Será que “as pessoas não querem trabalhar”? As ditas “pessoas que não querem trabalhar” estão a dizer que as condições que lhe estão a ser oferecidas não são as necessárias para melhorarem o seu bem-estar começando a trabalhar. Existem dois modos de passarem a trabalhar: 1) melhorando as condições de trabalho com melhores salários (ou menos impostos) ou empregos mais amigos das famílias ou 2) diminuindo o seu bem-estar quando não trabalha, ou seja, havendo uma diminuição dos apoios. Para mim não tenho dúvidas que a primeira opção é a melhor, apesar de constatar que muitos são defensores da segunda, pondo em causa o mínimo de bem-estar que o Estado Social deve garantir.
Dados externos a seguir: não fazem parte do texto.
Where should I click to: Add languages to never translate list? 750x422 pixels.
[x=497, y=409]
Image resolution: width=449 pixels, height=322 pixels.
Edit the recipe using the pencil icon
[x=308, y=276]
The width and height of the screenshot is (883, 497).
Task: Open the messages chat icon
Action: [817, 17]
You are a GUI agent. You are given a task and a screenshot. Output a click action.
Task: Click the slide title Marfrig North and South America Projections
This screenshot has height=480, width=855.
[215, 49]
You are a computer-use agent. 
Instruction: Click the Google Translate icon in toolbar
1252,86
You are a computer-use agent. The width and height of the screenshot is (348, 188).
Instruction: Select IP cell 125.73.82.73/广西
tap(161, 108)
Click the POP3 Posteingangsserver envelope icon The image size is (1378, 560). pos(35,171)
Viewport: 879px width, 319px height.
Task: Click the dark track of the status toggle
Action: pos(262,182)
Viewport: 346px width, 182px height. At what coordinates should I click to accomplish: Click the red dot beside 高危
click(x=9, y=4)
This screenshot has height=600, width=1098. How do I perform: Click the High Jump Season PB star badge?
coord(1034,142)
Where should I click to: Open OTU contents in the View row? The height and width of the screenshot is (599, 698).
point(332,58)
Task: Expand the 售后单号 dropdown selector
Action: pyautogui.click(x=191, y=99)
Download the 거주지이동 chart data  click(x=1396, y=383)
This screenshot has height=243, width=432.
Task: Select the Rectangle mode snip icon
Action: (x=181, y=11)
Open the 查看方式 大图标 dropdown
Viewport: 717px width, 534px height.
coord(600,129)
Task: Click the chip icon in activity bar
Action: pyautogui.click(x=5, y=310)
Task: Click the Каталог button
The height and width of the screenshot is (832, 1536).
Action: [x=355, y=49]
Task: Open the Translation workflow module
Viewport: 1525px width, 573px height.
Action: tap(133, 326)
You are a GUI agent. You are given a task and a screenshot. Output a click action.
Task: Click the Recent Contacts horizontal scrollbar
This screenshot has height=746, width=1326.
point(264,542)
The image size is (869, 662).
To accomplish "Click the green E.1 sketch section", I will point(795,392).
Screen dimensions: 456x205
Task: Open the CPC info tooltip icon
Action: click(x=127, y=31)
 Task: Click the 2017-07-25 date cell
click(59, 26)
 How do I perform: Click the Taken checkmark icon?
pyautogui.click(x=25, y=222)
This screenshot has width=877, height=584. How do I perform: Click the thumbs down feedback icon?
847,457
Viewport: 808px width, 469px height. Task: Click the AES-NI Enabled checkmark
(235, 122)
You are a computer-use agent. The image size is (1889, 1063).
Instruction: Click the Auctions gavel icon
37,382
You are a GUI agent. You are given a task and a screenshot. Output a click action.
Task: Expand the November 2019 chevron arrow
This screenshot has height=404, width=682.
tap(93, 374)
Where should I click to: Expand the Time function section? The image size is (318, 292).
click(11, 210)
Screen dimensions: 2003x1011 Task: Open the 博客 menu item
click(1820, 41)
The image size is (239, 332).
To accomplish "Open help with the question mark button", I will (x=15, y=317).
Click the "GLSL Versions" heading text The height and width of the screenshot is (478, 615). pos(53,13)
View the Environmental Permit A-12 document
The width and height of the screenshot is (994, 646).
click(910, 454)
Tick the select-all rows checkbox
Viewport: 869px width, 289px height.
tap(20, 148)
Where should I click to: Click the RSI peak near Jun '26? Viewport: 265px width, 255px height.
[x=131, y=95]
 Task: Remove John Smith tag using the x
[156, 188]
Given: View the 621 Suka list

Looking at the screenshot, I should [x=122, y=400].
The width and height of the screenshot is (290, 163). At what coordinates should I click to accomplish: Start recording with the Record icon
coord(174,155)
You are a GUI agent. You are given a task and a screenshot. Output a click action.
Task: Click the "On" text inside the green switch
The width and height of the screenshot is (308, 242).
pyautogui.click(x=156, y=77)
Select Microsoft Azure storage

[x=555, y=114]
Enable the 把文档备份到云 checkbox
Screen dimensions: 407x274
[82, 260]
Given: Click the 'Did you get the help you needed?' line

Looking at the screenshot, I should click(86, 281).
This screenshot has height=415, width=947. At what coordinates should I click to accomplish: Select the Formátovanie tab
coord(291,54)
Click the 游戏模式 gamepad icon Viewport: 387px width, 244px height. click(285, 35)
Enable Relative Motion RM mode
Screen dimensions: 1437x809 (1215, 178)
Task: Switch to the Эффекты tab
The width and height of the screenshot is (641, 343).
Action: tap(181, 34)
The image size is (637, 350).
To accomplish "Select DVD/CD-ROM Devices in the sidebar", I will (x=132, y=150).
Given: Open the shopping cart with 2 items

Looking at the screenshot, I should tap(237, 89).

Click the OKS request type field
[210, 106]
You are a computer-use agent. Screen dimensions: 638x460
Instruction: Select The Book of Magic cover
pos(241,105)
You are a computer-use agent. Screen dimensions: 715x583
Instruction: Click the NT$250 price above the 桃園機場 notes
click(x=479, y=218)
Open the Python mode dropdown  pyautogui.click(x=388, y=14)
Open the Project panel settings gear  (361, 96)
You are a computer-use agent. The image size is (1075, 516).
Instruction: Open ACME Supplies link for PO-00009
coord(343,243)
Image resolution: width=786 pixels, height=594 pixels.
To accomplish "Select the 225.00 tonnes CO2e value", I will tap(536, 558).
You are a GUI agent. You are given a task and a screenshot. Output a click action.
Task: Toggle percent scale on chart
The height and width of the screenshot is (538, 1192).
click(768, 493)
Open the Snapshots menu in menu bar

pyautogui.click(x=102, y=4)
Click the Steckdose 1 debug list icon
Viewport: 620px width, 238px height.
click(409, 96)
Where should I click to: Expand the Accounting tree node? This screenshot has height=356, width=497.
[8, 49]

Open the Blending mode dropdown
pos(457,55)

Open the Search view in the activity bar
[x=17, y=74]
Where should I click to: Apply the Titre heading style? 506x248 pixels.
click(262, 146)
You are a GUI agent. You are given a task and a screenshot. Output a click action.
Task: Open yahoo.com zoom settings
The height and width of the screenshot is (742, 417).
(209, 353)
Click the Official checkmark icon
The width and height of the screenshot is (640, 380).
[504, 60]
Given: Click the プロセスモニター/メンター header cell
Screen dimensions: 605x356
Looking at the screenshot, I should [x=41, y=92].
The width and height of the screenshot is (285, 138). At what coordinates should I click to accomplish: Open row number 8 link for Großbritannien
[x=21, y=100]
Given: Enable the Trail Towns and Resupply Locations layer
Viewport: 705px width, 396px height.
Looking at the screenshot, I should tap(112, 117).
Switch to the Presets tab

A teoria económica apresenta exceções ao modelo acima como, por exemplo, o caso dos viciados em trabalho para os quais o bem-estar vem do trabalho e não do lazer, mas estes parecem ser poucos pois das muitas conversas que tive com reformados/aposentados ao longo da minha vida quase todos me referiram que estavam no melhor período das suas vidas. Também as gerações mais novas não me parecem viciadas em trabalho porque procuram cada vez mais o equilíbrio entre o trabalho, a família, o lazer e a preservação da saúde mental. Por isso o correto será dizer: as pessoas não querem trabalhar nas condições que lhes são oferecidas.
Veja-se o caso dos jovens (e outros) que não quiseram trabalhar em Portugal, mas estão felizes a trabalhar no estrangeiro. Afinal estes jovens querem ou não querem trabalhar?